Work and near relatives 

It's been ages since I've written in this blog, mostly due to being exhausted from work and also drawing to try to meet deadlines. I owe proper emails to some friends that are getting too long overdue, which I'm sorry about. By the end of the day, I find it difficult to face the thought of being on the computer. Maybe I should take up writing letters by hand again... I'm serious!
The reason I'm writing is because of something in the news that astounded me, but not completely. More on that later below.

Last weekend,I spent a fair bit of time making animals out of fimo for children to buy at the School Open Day. I made frogs (complete with glazed eyes), echidnas, rosellas, and different coloured starfish.

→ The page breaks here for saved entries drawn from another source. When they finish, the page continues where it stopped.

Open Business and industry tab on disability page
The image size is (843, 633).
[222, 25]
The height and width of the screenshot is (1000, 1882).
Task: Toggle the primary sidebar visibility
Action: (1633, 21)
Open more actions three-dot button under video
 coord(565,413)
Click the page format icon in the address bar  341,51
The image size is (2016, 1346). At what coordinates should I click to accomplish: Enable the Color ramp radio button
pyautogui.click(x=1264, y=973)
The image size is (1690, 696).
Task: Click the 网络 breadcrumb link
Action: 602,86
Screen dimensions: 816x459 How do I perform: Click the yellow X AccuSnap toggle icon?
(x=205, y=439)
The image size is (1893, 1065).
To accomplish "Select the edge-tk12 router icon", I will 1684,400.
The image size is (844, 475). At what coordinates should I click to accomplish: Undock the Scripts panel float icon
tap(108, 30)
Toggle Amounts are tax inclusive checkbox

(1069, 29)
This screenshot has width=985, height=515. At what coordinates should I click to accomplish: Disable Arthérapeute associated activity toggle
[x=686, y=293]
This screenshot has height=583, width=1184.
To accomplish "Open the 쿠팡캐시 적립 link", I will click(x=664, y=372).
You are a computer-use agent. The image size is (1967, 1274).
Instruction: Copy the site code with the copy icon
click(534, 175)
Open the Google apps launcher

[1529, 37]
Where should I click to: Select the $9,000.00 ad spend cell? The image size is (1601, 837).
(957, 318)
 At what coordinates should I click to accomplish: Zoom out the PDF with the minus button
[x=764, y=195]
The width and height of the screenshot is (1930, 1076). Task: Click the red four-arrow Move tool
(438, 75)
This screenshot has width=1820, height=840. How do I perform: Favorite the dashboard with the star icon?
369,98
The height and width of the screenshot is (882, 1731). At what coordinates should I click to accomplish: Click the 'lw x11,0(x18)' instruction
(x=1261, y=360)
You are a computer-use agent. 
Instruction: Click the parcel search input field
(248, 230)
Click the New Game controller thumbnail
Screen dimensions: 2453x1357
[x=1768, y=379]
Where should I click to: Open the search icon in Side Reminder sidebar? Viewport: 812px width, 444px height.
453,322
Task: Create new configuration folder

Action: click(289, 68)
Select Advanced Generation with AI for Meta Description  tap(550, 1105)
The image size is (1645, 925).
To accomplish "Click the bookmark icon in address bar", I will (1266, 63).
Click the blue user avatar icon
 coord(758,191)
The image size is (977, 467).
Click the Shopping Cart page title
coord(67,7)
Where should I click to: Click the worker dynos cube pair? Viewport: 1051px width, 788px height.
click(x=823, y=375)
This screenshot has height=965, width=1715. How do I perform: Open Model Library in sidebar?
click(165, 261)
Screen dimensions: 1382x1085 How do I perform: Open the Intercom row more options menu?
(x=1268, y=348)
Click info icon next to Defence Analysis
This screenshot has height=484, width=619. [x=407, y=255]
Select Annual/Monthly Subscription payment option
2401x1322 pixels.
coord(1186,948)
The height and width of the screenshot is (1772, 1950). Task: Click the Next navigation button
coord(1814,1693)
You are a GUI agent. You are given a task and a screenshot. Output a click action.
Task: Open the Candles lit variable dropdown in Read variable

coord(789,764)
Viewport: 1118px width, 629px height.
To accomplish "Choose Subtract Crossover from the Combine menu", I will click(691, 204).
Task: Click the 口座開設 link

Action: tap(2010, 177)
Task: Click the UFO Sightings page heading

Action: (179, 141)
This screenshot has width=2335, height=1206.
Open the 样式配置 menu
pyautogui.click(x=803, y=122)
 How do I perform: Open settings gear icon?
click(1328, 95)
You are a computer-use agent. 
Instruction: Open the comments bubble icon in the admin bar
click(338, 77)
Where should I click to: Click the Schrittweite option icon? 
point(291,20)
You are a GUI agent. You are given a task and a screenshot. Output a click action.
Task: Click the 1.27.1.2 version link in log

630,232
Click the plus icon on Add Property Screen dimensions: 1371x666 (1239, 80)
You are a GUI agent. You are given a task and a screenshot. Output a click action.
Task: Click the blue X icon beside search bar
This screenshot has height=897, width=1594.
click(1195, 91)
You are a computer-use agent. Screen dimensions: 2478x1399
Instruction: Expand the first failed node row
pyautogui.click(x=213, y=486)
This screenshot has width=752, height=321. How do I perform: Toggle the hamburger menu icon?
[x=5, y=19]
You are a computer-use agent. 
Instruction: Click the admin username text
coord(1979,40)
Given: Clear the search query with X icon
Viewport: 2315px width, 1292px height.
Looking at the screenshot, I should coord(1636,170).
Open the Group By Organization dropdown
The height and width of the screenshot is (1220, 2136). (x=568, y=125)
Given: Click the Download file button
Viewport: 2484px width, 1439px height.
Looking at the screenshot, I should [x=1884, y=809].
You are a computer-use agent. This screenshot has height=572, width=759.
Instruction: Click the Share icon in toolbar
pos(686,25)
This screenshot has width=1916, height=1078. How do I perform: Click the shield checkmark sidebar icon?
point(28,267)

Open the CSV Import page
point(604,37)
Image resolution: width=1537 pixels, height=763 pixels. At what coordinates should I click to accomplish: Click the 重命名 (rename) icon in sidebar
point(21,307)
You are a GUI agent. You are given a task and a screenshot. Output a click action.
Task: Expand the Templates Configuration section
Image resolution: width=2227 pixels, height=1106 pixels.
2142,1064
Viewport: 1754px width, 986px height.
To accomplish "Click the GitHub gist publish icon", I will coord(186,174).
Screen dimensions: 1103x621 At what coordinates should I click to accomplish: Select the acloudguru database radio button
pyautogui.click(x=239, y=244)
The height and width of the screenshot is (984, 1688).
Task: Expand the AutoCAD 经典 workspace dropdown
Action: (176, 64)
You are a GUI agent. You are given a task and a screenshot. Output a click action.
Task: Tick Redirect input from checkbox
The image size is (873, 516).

As I decided not to apply for the position (mostly due to travel) where I am on secondment currently, there's a lot of work to catch up in the month before I leave. I'll miss the grounds here a lot, with the wonderful range of birdlife and, since the weather warmed up, the moat has been full of turtles floating in the sunlight.

Near relatives
Something that captured my imagination today are the reports in Nature of the finding of comparatively recent remains of an previously unknown species of human, about a metre tall, from the Indonesian island of Flores. I know this observation will be widely made in the next few years, but I am overjoyed at this apparent vindication of the tales of Orang Pendek from Sumatra, and Nittaewo from Sri Lanka (for an early account of both, see Bernard Heuvelmans' On the Track of Unknown Animals).

I'm not suggesting that these astounding relatives still exist, but the fact that they coexisted with modern humans, and to within several thousand (possibly even hundred) years ago is almost beyond belief. We Westerners seem to work on the notion that local people in wild areas spend their time making up tales to confound us. How very wrong we are!